Increasing workouts from 3 to 4 a week

  • I'm currently in week 6 in BFL and I was looking at this article Some of the past champions mentioned that they were lifting 4 times a week. I was wondering if it would be a good idea to increase my weight workouts for 3 to 4 times a week. So I would be doing upper body Tuesday and Saturday and lower body Thursday and Sunday along with cardio the other three days. Also when I workout I try to high 10s at the end of the last two sets (I also got this from the article). For example on my fifth set on chest press I hit a 10 and then go directly to inclined chest press and hit a 10 during that exercise. I am really going high intensity on my workouts.  The only thing I'm worried about is the period between some of my workouts. Do you think 72 hours is enough time to recovery and still build significant muscle in the next workout . By the way I am almost 19 years old and I weight 170 and I have about 15 pounds of fat. My muscles are somewhat developed but my goal for this challenge was to lose those 15 pounds and gain more muscle and have more definition. My diet is excellent and the only supplement I take is whey protein directly after a workout. 


    Best of luck to all 

  •   At age 46, I went through 4 weeks of the BFL program. I gave it 100% everyday whether I was doing cadio or in the gym. After 4 weeks I was having the most amazing results. My legs were getting defined, my upper body was shaping like a "V" and I was starting to show 6-pac abs. I was seeing great results and I wanted more. I made the biggest mistake of the program. I gave it 110%. I started hitting the gym more than the program required. On week 4 I blew out my shoulder and tore my rotator cuff on a bench press. That was last August. I haven't been back to the gym or doing cardio since. I am going to start again on Monday. I'll have to do light shoulder lifting for some time to strengthen my rotator cuff. I have to stay away from the bench press and use lighter dumbells until my shoulders get stronger. Bottom line, stick to the program exactly as it says. Getting that little edge is not worth an injury. My 4 week results are in my file.  

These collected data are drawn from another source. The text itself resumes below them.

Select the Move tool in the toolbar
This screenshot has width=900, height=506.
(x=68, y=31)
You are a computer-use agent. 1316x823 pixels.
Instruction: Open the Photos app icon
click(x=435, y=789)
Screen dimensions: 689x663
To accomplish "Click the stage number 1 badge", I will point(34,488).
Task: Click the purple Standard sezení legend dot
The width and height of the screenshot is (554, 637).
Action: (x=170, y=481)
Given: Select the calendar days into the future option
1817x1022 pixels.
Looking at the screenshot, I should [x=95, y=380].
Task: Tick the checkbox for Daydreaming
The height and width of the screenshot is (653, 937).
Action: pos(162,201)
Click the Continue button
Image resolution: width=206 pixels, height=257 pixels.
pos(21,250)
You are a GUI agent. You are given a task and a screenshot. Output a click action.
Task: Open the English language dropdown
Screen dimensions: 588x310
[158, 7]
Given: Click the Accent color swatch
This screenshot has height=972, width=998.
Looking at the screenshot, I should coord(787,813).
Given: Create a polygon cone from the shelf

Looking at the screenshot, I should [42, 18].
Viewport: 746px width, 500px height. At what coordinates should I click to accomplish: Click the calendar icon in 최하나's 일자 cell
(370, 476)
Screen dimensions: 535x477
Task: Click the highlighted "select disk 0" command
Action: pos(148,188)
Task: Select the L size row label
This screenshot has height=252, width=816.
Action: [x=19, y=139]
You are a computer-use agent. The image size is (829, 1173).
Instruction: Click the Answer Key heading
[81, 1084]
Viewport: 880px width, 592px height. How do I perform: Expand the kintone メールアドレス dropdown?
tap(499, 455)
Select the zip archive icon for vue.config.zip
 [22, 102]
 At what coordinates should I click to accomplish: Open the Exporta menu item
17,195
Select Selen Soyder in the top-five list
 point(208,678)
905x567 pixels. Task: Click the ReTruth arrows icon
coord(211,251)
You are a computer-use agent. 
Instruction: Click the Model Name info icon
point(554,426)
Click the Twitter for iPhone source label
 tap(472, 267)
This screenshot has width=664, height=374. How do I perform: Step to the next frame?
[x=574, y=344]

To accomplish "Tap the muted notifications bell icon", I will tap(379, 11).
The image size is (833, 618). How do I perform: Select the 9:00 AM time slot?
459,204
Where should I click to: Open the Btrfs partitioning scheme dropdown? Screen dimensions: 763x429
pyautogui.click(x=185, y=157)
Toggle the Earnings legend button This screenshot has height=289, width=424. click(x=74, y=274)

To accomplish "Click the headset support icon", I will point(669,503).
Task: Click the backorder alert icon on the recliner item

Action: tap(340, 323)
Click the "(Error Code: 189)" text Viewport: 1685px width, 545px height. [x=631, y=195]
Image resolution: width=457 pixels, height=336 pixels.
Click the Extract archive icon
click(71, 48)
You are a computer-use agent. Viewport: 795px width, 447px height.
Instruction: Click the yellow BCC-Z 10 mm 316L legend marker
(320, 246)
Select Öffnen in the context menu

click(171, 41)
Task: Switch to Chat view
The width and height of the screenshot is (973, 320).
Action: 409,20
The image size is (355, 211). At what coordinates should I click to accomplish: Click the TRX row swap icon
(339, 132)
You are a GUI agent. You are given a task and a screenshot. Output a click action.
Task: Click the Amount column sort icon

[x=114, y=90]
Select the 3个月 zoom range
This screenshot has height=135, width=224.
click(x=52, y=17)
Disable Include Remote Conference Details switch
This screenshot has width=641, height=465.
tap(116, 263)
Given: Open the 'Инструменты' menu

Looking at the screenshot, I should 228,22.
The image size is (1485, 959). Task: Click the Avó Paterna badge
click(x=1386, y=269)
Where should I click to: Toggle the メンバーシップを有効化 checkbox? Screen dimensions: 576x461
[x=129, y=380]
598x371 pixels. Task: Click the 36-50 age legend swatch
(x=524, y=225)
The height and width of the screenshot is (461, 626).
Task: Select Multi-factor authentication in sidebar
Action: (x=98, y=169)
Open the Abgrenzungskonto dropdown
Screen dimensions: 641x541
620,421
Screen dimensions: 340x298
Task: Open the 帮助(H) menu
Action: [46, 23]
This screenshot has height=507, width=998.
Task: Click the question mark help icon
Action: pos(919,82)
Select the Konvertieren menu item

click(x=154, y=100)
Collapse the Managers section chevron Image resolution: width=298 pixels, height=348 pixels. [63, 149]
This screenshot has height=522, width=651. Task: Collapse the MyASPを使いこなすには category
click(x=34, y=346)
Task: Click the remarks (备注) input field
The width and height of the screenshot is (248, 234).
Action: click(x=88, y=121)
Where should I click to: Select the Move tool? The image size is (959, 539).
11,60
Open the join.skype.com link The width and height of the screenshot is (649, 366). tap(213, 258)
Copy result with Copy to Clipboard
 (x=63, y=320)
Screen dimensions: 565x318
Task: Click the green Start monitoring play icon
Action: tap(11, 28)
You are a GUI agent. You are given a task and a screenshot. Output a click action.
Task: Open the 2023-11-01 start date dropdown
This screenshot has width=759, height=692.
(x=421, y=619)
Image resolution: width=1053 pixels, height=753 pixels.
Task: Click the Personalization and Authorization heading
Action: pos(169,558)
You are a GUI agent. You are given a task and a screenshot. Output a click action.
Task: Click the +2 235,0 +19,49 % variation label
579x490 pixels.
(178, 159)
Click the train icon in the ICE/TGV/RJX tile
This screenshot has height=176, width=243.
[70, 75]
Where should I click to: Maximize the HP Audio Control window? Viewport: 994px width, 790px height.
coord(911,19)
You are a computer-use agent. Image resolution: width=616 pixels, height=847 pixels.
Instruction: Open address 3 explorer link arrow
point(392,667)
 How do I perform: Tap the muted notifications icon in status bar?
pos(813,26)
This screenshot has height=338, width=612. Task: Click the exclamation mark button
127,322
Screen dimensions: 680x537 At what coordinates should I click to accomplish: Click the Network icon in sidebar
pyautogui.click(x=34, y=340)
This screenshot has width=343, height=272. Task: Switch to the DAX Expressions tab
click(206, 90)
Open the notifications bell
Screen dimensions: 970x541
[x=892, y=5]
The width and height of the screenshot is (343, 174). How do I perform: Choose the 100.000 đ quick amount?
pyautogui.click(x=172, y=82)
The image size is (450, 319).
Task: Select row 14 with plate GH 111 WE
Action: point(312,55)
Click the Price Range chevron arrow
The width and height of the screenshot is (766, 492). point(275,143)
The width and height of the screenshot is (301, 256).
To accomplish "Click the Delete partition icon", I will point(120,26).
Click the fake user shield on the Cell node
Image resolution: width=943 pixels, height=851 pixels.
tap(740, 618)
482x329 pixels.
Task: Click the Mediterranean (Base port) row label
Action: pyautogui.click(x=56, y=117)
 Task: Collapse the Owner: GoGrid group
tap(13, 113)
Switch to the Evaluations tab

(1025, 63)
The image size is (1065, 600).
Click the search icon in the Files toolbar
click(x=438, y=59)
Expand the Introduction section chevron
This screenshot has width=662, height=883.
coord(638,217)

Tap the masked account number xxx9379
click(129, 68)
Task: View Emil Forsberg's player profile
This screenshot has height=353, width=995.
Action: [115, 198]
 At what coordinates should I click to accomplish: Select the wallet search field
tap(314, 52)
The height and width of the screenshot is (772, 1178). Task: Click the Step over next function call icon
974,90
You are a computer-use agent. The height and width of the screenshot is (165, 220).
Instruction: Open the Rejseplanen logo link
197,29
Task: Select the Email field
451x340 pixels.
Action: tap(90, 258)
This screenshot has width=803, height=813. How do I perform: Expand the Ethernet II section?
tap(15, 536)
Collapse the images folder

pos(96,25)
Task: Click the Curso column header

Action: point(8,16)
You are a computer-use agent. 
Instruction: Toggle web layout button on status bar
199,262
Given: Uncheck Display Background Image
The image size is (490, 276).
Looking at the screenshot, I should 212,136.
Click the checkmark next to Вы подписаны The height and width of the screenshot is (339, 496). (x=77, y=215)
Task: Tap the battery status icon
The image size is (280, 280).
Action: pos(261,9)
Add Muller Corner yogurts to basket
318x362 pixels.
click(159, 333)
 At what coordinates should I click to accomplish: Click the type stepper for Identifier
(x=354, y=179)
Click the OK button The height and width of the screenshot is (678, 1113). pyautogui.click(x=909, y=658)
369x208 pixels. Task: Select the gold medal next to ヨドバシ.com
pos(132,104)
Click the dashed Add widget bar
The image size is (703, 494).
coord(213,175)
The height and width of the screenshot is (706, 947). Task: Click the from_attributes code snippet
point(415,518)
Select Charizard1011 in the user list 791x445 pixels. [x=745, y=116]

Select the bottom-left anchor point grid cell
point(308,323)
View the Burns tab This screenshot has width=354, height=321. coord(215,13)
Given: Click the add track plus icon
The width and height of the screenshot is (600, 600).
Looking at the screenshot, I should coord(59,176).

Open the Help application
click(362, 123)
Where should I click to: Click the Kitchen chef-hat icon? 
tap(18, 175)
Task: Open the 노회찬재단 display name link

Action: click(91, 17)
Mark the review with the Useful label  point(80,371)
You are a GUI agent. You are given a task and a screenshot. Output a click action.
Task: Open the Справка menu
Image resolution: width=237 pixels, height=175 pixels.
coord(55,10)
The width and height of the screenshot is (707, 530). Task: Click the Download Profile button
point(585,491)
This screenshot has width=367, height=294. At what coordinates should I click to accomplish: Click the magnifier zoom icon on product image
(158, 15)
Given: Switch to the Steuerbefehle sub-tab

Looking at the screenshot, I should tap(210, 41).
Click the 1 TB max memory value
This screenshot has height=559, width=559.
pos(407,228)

  • Remember, one day a week of rest is really imperative for growth and repair!

    "The only person you should try to be better than, is the person you were yesterday!"

  • I agree.  You would need to do a cardio session the same day as one of your weight workouts so you have one day of absolute rest.  You're pretty young at 19 years old.  You growth hormones and testosterone should be at peak levels right about now, so I don't really see a problem of training each body part twice a week.  At your age I used to hit them all three times a week.  I'm 33 now and recovery is quite a bit slower.  However, if the body part still feels sore when it's time to hit it again don't do it.  If it's still sore it is still repairing so let it rest.  Another thing to remember is that most pro bodybuilders only hit body parts once a week, but they work the muscle a lot more in depth than we do. So that is another route you could take.